Quorum sensing (QS) is widely accepted as a procedure that bacteria use to converse. However, prevailing thinking places acyl homoserine lactones (AHLs) at the forefront of this communication pathway in Gram-negative bacteria. With the advent of high-throughput genomics and the subsequent influx of bacterial genomes, bioinformatics analysis has determined that the genes encoding AHL biosynthesis, originally discovered to be indispensable for QS (LuxI-like proteins and homologues), are often absent in QS-capable bacteria. Instead, the sensing protein (LuxR-like proteins) is present with an apparent inability to produce any outgoing AHL signal. Recently, several signals for these LuxR solos have been identified. Herein, advances in the field of QS are discussed, with a particular focus on recent research in the field of bacterial cell-cell communication.
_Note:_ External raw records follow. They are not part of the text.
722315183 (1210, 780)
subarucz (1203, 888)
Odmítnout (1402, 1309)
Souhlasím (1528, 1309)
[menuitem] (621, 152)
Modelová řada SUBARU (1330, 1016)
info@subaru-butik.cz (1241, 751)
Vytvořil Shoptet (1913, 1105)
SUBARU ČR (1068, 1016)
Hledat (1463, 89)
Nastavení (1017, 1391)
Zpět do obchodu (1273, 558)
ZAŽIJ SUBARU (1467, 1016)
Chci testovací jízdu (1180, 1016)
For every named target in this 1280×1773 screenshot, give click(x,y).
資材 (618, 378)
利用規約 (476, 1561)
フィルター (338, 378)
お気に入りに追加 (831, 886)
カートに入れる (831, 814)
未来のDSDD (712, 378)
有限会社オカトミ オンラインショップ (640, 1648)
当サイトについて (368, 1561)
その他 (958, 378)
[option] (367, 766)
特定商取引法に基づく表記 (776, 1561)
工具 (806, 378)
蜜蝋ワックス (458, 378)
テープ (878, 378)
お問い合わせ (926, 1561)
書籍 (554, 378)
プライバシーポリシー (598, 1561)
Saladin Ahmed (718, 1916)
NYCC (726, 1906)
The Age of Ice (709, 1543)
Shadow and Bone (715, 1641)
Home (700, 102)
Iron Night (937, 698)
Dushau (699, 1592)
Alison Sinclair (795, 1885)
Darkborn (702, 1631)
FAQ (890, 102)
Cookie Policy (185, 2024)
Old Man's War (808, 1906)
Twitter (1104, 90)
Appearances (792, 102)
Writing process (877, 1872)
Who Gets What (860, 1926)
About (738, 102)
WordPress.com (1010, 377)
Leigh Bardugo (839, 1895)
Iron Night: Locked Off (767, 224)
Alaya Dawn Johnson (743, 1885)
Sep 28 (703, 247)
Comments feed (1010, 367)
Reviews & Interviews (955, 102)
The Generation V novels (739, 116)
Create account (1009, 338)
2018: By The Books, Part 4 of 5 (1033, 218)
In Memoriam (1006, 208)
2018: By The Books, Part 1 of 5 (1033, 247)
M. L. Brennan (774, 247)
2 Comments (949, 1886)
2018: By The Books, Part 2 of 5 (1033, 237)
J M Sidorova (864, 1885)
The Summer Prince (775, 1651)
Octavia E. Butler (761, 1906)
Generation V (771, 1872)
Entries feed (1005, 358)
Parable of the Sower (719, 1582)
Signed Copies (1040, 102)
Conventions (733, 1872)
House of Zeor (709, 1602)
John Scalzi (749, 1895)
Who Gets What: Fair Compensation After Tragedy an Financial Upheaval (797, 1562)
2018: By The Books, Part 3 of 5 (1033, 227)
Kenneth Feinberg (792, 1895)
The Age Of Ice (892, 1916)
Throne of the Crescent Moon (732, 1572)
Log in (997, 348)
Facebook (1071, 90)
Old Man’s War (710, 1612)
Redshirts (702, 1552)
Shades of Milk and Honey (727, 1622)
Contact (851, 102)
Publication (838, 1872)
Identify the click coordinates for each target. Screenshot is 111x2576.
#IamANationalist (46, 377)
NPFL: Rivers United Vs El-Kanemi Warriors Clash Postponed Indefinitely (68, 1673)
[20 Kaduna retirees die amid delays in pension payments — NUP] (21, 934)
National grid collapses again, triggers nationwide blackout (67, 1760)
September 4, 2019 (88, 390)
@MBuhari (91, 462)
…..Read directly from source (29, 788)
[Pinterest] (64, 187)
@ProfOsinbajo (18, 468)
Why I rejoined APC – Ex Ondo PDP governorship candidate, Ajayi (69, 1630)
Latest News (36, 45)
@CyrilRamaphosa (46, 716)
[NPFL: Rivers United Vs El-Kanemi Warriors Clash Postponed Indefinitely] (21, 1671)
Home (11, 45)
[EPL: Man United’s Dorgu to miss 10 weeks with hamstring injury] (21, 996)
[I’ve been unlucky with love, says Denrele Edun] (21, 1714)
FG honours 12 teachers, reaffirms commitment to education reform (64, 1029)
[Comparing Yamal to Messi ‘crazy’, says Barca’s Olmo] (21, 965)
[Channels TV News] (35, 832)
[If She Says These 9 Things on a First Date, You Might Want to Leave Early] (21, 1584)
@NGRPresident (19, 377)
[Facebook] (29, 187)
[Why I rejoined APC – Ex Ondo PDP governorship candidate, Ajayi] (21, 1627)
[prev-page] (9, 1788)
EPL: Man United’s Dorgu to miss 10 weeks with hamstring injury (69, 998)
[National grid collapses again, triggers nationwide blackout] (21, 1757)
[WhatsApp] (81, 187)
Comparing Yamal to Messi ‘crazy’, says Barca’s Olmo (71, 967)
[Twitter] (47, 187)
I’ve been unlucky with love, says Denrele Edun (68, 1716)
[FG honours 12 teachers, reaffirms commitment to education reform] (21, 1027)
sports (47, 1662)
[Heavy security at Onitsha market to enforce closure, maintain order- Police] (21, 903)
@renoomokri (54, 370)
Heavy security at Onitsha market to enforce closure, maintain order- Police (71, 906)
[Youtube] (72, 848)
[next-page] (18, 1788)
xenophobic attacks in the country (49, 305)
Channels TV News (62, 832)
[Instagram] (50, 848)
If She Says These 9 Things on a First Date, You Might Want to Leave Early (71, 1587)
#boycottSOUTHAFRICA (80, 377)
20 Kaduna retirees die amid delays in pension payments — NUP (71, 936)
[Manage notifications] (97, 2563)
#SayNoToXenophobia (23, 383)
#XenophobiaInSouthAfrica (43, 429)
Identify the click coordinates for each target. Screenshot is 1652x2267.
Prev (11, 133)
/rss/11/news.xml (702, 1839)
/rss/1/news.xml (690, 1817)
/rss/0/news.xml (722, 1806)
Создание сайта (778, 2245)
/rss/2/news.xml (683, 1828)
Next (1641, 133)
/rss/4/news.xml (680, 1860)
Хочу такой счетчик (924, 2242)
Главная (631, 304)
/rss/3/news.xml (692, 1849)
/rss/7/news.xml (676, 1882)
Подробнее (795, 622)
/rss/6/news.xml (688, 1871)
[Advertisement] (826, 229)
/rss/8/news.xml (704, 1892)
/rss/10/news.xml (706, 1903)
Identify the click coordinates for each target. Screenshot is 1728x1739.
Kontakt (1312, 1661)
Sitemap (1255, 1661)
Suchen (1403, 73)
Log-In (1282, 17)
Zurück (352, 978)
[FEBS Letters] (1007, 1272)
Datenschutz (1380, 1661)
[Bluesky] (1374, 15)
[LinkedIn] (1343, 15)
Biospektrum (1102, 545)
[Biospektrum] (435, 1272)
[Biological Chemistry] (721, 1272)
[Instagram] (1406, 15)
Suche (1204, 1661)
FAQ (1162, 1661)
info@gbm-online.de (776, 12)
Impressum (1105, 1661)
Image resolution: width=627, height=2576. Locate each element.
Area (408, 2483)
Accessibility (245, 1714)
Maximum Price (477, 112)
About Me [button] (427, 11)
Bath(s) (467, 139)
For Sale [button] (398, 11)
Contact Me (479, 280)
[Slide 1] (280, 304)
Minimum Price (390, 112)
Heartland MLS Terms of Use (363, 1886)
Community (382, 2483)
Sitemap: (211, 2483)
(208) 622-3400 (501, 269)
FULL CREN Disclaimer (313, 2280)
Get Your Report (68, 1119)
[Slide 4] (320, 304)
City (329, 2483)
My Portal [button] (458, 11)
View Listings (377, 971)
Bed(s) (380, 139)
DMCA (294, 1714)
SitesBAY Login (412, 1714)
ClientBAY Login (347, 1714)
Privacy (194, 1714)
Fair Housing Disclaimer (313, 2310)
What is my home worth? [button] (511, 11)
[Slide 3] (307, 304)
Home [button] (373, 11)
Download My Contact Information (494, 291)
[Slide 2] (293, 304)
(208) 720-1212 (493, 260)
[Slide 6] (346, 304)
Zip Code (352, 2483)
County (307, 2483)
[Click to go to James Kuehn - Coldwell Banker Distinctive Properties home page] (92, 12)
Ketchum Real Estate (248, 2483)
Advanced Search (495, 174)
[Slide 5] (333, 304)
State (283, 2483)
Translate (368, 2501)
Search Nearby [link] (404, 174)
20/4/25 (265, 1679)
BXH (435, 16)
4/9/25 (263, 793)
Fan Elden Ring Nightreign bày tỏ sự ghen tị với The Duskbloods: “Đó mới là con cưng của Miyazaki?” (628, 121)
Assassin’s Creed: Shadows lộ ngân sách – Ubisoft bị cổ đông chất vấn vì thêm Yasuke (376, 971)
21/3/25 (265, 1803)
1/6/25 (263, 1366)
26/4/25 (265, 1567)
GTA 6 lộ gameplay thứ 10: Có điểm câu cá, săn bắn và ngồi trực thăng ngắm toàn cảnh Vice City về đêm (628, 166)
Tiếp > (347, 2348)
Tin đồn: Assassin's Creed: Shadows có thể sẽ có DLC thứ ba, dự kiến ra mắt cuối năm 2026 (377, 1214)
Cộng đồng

Keywords: bacterial communication; biosynthesis; gene sequencing; quorum quenching; quorum sensing.

Figure 1

A) Representation of classical QS signalling pathways with AHL; AI‐2; peptides from S. aureus and B. subtilis; and (R)‐methyl 3‐hydroxymyristic acid methyl ester (3‐OH MAME)/(R)‐methyl 3‐hydroxypalmitic acid methyl ester (3‐OH PAME) from Ralstonia solanacearum and Ralstonia pseudosolanacearum. B) The nonclassical communication pathways of Rhodopseudomonas palustris, Photorhabdus asymbiotica, Photorhabdus luminescens, Vibrio cholerae and P. aeruginosa, as well as plant–bacteria inter‐kingdom signalling in Pseudomonas GM79. The QS molecules are drawn at the site at which they are sensed by the cell (IN or OUT); transport over the cytoplasmic membrane (CM) is not depicted. Similar protein colour represents a similar protein family. LuxI homologues are depicted in yellow, LuxR homologues in green and LysR homologues in light blue. Typical domains of bacterial two‐component systems are purple. HK=histidine kinase; RR=response regulator. LuxS/LsrR‐derived AI‐2 sensing is simplified and depicted without periplasmic capturing, transport and phosphorylation (see text for details). Notably, LsrR senses the phosphorylated form of AI‐2, but LuxS produces non‐phosphorylated AI‐2. HEHEAA: N‐(2‐hydroxyethyl)‐2‐(2‐hydroxyethylamino). HEHEAA is formed by the condensation of ethanolamine (EA) and N‐(2‐hydroxyethyl)glycine (HeGly).

Figure 2

Biosynthetic pathways of PPY and DAR in Photorhabdus. Both pathways share one precursor (grey boxes). The different acyl moieties can be derived from fatty acid biosynthesis (FAB) or fatty acid degradation (FAD). PpyS and DarB represent the ketosynthases involved in biosynthesis and DarA is an aromatase that transforms CHD into DAR compounds.

Figure 3

A) LuxR solos identified in bacteria. Highlighted are clades containing PluR/PauR responsible for sensing PPY and DAR, respectively (orange); plant‐associated bacteria (green); those with an annotated unidentified fold in the sensor region (red); and protein homologues with a PAS4 domain (blue). B) KS phylogeny by using data from different subtypes of known ketosynthase collected through a BLASTp search against PpyS. Highlighted are clades containing DarB (green) and PpyS‐like (orange) proteins; the inset shows the phylogeny of PpyS‐like sequences and their strain of origin. Trees were formed by using a maximum‐likelihood algorithm with the PHYML plugin of Geneious (v8.0.4). Values on branches represent bootstrapping (n=100) percentages.

Figure 4

Neighbour‐joining consensus tree of DarB homologues. DarB (WP_012794414.1) from Chitinophaga pinensis DSM 2588 was used to identify homologue‐containing strains by using BLASTp. These strains were subsequently searched by using DarA (WP_012794415.1) and DarC (WP_012794409.1), also from C. pinensis DSM 2588, as query sequences. The phylogenetic tree was constructed in Geneious (v8.0.4) by using the PHYML plugin and bootstrapping to support branch formation (n=100). The resulting tree was exported in Newick format and annotated by using the interactive tree of life (v2.1).102, 103 The innermost circle contains species and strain information highlighting dominant bacterial genera, with outer circles (from inside to outside) representing the genetic organisation of DarABC in the genome (greyscale), the number of LuxI homologues (red) and the number of LuxR homologues (blue).